I'm sure there are some parents who look for a quick diagnosis and meds as Band-Aids for their child's temper tantrums. I also think there are pediatricians and family doctors out there who also are looking for a quick fix -- with limited time windows for office visits and the desire to give answers to distressed parents. In our instant gratification society, that's not a surprise.

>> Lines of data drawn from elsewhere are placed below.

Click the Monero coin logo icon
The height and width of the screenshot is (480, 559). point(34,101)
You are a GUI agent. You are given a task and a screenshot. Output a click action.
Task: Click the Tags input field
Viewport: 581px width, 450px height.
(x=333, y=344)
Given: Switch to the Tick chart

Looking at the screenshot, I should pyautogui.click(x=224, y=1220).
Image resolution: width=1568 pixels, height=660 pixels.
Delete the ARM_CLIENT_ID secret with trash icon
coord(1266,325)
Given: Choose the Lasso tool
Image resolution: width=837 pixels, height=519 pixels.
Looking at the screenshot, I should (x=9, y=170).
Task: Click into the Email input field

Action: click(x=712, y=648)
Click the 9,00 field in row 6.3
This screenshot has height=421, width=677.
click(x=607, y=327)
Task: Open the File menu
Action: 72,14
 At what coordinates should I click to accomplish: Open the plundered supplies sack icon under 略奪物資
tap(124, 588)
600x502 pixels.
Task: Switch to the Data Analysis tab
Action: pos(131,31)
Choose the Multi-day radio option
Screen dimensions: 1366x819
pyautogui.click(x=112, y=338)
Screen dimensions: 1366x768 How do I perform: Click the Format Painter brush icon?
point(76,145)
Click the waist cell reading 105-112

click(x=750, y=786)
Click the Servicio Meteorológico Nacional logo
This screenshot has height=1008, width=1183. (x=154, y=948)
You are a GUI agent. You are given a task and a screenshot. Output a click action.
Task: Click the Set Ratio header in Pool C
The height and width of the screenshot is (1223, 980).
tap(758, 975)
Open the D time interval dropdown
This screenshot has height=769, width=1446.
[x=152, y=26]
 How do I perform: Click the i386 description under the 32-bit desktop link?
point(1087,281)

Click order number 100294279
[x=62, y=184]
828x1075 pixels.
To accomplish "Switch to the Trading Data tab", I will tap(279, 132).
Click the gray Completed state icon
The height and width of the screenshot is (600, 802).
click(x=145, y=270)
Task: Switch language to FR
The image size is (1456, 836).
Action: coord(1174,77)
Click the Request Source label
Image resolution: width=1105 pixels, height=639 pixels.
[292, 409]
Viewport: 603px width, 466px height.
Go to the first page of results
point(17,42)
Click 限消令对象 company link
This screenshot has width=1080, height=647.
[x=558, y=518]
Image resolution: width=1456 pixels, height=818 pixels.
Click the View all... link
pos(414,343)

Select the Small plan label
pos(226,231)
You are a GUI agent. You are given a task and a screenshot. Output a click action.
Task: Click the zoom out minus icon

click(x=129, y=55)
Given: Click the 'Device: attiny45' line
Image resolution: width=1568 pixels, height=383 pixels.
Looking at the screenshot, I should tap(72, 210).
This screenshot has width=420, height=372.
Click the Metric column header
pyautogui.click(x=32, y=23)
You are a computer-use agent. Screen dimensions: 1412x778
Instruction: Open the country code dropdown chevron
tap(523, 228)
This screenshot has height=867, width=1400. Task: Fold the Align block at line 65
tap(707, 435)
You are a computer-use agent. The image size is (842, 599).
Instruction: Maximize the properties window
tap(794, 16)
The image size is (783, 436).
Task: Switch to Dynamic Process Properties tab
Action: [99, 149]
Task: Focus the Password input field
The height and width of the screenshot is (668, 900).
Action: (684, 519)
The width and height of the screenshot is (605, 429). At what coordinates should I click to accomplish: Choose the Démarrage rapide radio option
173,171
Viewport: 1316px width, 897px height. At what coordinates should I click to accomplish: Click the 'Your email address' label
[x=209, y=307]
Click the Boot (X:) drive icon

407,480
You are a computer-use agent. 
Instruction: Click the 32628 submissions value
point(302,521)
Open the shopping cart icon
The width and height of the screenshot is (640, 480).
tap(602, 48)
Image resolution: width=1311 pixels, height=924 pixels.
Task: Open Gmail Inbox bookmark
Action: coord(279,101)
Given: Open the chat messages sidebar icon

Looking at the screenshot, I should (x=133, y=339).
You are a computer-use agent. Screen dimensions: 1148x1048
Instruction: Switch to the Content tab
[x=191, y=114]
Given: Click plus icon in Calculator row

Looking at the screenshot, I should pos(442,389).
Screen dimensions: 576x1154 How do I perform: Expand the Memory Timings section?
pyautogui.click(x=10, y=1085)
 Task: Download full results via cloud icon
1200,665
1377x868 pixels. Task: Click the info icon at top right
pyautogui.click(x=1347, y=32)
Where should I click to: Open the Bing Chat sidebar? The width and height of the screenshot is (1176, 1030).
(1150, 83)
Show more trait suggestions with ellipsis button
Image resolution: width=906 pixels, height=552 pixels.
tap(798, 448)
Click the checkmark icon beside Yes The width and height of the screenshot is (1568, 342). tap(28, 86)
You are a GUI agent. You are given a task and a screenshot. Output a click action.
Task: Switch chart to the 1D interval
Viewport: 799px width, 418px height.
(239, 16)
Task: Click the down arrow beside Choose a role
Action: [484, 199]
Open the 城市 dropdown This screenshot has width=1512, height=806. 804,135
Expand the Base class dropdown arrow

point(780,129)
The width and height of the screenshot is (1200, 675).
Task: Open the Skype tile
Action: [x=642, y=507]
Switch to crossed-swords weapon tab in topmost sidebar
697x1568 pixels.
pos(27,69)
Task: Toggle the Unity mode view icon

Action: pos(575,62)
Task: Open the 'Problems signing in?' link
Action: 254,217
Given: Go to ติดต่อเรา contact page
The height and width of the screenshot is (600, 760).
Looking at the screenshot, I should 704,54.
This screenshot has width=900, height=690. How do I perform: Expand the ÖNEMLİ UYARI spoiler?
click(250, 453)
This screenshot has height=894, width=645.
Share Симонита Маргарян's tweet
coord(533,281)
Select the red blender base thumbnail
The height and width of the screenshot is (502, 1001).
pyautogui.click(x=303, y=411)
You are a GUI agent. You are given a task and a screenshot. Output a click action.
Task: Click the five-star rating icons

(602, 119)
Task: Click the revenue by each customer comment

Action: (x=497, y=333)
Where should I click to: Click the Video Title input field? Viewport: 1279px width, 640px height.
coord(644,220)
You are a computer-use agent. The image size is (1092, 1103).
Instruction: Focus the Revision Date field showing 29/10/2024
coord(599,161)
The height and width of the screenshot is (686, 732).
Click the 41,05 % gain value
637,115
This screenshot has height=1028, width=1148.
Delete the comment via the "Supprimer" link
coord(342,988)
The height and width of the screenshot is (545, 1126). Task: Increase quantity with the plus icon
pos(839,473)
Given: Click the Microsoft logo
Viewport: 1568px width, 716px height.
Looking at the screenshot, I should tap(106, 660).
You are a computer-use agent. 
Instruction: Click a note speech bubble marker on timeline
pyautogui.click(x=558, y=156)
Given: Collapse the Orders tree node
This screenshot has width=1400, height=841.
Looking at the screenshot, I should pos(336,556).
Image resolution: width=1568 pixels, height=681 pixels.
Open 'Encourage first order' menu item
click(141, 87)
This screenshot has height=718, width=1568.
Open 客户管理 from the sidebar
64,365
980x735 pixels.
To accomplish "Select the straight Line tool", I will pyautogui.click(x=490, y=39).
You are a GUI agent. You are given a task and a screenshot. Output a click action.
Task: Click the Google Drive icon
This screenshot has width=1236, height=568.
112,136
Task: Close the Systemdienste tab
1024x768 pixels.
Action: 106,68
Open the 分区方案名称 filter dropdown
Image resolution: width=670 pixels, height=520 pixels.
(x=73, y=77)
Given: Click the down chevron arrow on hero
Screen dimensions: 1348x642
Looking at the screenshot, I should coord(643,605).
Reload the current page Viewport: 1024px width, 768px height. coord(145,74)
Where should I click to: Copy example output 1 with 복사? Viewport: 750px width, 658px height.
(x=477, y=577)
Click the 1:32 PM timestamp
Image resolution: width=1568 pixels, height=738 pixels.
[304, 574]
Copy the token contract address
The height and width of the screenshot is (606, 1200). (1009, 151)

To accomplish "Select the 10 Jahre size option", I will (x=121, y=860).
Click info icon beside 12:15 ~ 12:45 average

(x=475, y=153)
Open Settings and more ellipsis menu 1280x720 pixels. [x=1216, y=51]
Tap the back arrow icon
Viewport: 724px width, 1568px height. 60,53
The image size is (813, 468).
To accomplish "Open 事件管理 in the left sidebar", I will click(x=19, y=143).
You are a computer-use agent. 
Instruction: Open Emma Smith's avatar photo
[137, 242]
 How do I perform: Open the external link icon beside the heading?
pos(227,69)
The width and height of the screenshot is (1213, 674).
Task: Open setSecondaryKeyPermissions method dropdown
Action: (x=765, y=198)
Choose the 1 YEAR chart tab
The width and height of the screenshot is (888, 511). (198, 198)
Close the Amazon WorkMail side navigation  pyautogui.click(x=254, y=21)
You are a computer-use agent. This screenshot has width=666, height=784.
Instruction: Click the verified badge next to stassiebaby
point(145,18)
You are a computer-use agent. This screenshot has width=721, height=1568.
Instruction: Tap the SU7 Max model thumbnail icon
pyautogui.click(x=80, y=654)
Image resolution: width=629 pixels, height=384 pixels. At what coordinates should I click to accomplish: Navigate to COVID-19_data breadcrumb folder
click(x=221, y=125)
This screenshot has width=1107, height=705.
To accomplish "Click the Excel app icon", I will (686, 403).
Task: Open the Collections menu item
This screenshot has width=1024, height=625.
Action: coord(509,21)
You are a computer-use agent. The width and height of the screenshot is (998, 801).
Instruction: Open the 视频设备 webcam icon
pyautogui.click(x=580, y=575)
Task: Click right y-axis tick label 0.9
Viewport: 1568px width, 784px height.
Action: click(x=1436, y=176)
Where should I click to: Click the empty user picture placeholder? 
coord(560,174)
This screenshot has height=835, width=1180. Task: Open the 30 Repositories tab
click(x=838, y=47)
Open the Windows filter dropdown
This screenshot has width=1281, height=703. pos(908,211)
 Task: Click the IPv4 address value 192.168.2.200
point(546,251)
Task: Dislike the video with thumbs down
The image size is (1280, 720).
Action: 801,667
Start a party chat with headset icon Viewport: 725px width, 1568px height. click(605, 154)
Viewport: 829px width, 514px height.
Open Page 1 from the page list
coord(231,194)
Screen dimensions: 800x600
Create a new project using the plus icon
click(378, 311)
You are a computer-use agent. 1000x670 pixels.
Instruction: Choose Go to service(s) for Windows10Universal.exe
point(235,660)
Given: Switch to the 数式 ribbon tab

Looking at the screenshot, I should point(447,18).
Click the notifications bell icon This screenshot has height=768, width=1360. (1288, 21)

But after watching this report, I feel distraught and deeply sympathetic for the families of the children featured. These parents did not seem to be looking for a quick fix for their children's behavioral problems. They seemed only to want what's best for their children. The one family was very conflicted when their 9-year-old was diagnosed bipolar and all they heard was "take meds, take meds, take meds." Another mother was OK with giving her son more and more medications because she truly believed it was helping him. She admitted fearing the long-time effects, but she didn't feel she had a choice. Another mother cried when asked if she thought her 12-year-old daughter would "grow out of" her need for bipolar medications. No, she said; she'll have to be on meds the rest of her life if she wants to go to college, get married, have children. It tore the mother up to face that reality. It tore me up watching it.

I am frustrated that more isn't known about childhood mood disorders, especially bipolar, ADHD and depression. But I was encouraged by the NYU researcher who is calling for pediatric neuroscientists to tackle this problem the way pediatric oncologists did in the 1970s -- sharing information and launching extensive research to take the guesswork out of diagnosis and treatment. According to the NYU guy, pediatric cancer, which used to be a death sentence, now has a 90 percent cure rate.

In the meantime, it's up to parents to be diligent, ask questions, be informed, network with other parents and explore all avenues of treatment they are comfortable pursuing. I have a new understanding of their plight. In many cases, they feel their hands are tied. My heart goes out to them.